The part of Patel’s speech that caused the most controversy was around the Government’s Introduction of Electronic Travel Authorisations, which will be used to create a “fully digital border” by 2025. Already there are concerns about how much this will cost visitors to the UK, and Labour has said that there are “serious questions” about how it will be delivered (never mind that EU countries plan to implement this too next year). But the speech was ultimately designed to reassure the public that the Government is “taking back control” of a system Patel described as “broken” – and echoed the pledges made in the Brexit referendum.
Will it do the trick in terms of pleasing Conservative voters? It certainly showed a government that is ambitious in its aims on immigration, and Patel was characteristically commanding in her delivery. However, some of the tough talk on “control” in the speech could actually be undermined by the policies that have been introduced by Johnson’s government.
To understand how this could happen, one first of all needs to look at public sentiment on immigration. Although it has become less of a pertinent issue to voters since Brexit, polls suggest that there’s still a sizable part of the population who want immigration levels reduced. In 2019, for instance, the Migration Observatory found that 44 per cent of respondents on its survey wanted this (39 per cent wanted it to stay the same), and Ipsos MORI found the same for 49 per cent of people it asked in November 2020 (compared to 12 per cent wanting an increase). This percentage has gone up and down over the years, and could go in either direction very quickly.
At the same time, Johnson has quietly shifted to a more “permissive migration policy”, as I have previously written for ConservativeHome.

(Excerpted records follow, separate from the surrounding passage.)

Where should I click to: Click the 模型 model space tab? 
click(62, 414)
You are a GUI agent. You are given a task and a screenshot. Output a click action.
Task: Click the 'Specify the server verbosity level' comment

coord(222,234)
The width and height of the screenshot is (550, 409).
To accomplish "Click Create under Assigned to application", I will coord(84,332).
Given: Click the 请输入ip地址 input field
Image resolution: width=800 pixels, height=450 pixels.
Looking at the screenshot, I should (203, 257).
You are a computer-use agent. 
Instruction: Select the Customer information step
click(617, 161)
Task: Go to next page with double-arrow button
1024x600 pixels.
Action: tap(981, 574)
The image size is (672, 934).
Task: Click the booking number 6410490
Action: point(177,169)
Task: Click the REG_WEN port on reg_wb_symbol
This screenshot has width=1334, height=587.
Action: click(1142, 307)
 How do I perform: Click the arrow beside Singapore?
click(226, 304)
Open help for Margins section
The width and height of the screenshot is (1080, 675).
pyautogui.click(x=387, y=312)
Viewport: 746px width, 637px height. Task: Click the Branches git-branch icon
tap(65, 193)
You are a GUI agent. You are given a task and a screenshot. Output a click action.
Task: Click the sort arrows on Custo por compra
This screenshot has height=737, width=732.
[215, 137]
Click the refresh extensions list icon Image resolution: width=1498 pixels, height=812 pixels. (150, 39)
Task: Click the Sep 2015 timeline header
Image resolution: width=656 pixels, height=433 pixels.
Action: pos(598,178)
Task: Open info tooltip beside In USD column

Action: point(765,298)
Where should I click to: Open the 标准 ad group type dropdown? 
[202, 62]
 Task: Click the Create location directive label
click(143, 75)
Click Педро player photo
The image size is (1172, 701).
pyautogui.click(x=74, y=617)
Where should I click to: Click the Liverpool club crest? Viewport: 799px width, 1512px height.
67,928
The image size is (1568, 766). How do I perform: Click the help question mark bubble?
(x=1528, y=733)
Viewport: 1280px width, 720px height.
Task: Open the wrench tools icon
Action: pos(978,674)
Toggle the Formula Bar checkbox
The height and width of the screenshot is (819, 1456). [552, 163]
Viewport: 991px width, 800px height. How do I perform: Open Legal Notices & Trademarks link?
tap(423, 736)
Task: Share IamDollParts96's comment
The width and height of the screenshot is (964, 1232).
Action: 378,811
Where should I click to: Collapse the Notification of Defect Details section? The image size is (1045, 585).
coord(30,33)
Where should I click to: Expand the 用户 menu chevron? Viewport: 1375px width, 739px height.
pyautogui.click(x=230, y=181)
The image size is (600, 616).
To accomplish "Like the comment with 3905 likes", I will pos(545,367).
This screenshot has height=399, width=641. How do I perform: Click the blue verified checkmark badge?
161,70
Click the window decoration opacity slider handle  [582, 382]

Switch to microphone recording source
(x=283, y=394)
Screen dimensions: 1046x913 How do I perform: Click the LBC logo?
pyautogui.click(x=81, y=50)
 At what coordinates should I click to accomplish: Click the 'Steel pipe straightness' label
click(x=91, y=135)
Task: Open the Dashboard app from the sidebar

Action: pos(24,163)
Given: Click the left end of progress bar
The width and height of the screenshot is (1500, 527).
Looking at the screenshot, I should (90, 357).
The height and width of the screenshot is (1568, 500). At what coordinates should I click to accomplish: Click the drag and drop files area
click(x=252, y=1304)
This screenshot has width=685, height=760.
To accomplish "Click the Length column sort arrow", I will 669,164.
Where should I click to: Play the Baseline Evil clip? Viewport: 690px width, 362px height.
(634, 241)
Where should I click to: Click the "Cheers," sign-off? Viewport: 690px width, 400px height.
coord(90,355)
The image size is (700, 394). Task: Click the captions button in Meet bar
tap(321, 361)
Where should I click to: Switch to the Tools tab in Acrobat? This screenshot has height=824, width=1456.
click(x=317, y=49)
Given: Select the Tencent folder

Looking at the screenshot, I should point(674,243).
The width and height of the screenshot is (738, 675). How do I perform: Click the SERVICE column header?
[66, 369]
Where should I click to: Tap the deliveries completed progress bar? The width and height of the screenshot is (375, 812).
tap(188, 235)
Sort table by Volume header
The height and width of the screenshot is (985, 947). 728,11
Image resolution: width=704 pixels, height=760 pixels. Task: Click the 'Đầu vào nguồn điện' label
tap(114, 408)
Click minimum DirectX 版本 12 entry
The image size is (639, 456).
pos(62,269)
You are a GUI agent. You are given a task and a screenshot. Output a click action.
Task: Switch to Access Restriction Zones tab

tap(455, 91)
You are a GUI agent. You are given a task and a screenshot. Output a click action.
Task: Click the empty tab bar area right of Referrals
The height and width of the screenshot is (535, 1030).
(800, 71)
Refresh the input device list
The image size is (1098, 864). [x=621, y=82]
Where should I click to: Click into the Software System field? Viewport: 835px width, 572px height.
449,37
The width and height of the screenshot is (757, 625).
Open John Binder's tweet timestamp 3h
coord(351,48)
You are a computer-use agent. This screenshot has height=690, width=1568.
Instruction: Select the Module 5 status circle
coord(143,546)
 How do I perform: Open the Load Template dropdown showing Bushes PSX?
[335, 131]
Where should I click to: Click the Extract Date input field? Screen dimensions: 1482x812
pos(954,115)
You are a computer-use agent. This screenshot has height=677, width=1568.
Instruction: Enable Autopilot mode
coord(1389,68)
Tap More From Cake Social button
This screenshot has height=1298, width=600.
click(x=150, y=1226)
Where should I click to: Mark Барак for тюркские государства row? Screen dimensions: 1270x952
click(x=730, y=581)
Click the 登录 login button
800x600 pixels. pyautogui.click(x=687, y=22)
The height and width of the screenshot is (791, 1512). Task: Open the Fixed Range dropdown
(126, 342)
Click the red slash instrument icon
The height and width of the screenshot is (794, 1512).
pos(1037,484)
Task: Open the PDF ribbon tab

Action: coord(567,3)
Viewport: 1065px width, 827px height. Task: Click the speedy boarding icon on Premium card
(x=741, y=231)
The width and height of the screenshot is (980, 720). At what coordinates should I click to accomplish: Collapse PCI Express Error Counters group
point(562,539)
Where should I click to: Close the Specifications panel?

Soon after becoming Prime Minister, he scrapped several of Theresa May’s immigration policies – such as the net migration target, the £30,000 minimum salary threshold for immigrants and the Government also increased the amount of time that overseas students can stay once they graduate in the UK. These policies, in turn, could increase immigration levels rapidly.
There are lots of reasons that could explain why Johnson abandoned May’s targets. For one, he has said he believes the Australian point-system will help the Government to control numbers. There was also a large drop in net migration over the course of the pandemic – which will worry the Government. But the most obvious explanation is Johnson’s personal philosophy, as he is more liberal on immigration than his predecessor, and thinks numbers are arbitrary.
The issue here is that the Government has not always got it right in its calculations of how many people will move to the UK. One newspaper recently found, for instance, that the Home Office underestimated (by over a million) the number of EU citizens who would apply for settled status here post-Brexit. In short, it did not appear to know how many had been living here in the years before.
On a similar, but more delicate note, the Government has offered British citizenship to nearly five and a half million Hong Kongers. Leaving aside the reason for this decision – it is the UK’s moral obligation to help – there has been little discussion over what would happen if most of those eligible arrived. As Paul Goodman has written for this site, the Home Office estimates that nearly “300,000 Hong Kongers will take up the new visa route over the next five years”, but nothing is certain – and no backbencher wants to be the one who asks “what if the estimate is wrong?”
In essence, immigration could easily become more salient to voters if we see the levels of it rise substantially. The simplest explanation for why levels come up on polls is to do with infrastructure. Take the housing crisis. Already there are signs the Government will fail to get its Planning Bill through – and build the millions more homes this country needs. Yet the Government is relaxing the aforementioned controls. Liberal policies should go hand in hand with practical considerations.
The Government’s new measures – from the Australian-style points system to the digital border – may sound radical, but if they do not tackle the root of voters’ concerns, then there will be electoral trouble.